The financial predicament is painful, it will hurt when posts are almost inevitably cut and people tragically lose their jobs. As well as being painful it is bad in other ways: are you worried that difficult discussions about allocation of finite resources may deflect us from more important questions? I am.
But these cuts can also be good news. Let's get real, it’s very difficult for an organisation that spans many centuries, churches, associations, and colleges to undergo deep change unless sufficient destabilising pressures are present. The finances are providing one such push-factor, numerical decline in most churches over many decades another, and there are others. I’m not shouting ‘tipping-point’ but ordeal loosens us up for change. This is painfully good!
In the coming weeks forty people will offer their thoughts to kick-start imaginative hope filled conversations. They include voices of those in the middle and on the edge of our institutions, those from differing contexts and a breadth of experiences. Only they know what they will say. I know they bravely said ‘yes’ to our approaches without knowing who else will speak; as each post is published their identity will be known.
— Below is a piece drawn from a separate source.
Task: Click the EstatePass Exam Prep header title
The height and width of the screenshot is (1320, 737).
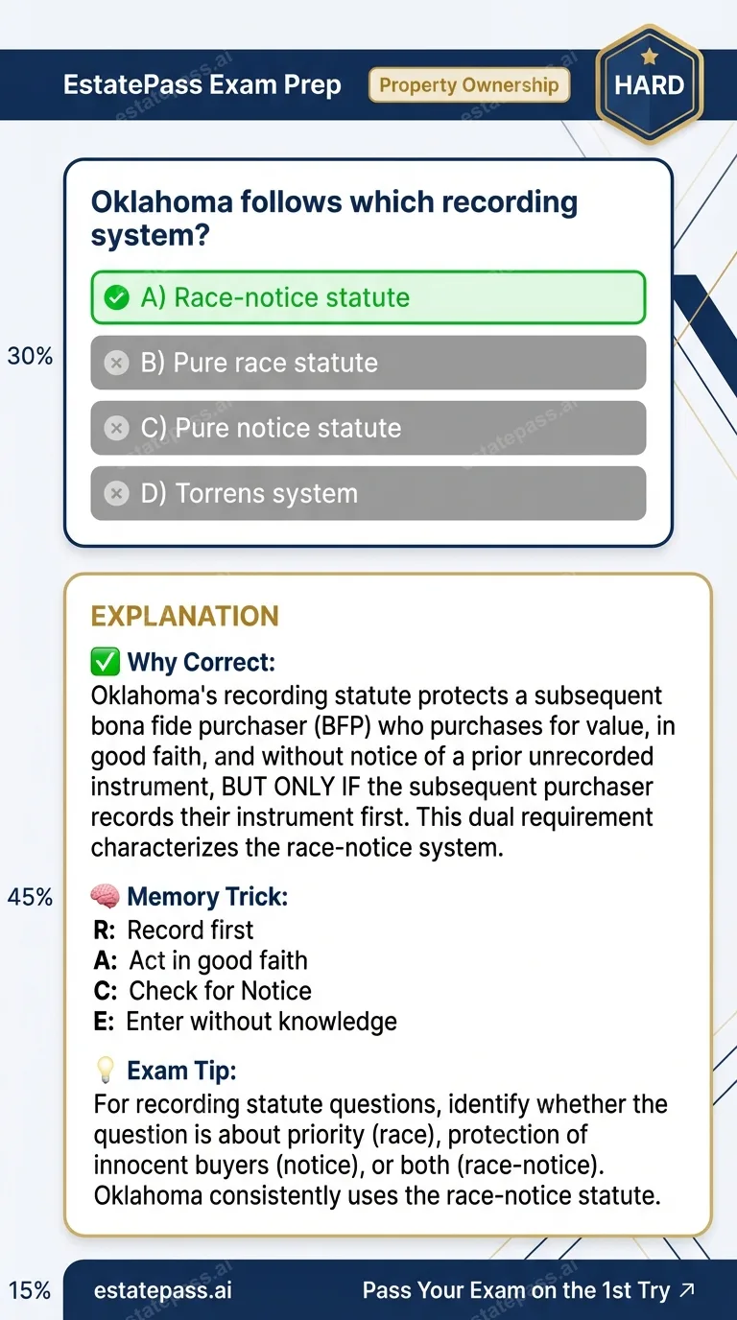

Eight suggestions for ways to help us into the hope filled conversation:
- Grieve what is wrong
Blessed are those who mourn, those who are softhearted. Don’t hold back from grieving over things that just aren’t right, things that are dead and things that need to die. I grieve our deep lack of mission. - Imagine what is not yet
Grieving on it’s own sounds like whining. Prophets can have a knack of hopefully imagining and pointing to things that are not yet. This is dissent, a way of offering alternatives to what already is. This might be done playfully or seriously. - Baptist poets and artists, this is your moment
I’m not one but are you? We need your help to recover our imagination. We have given ground to overly pragmatic solutions and the uncritical importing of models. At this point is our imagination more important than our knowledge? Can artists and poets help us with this?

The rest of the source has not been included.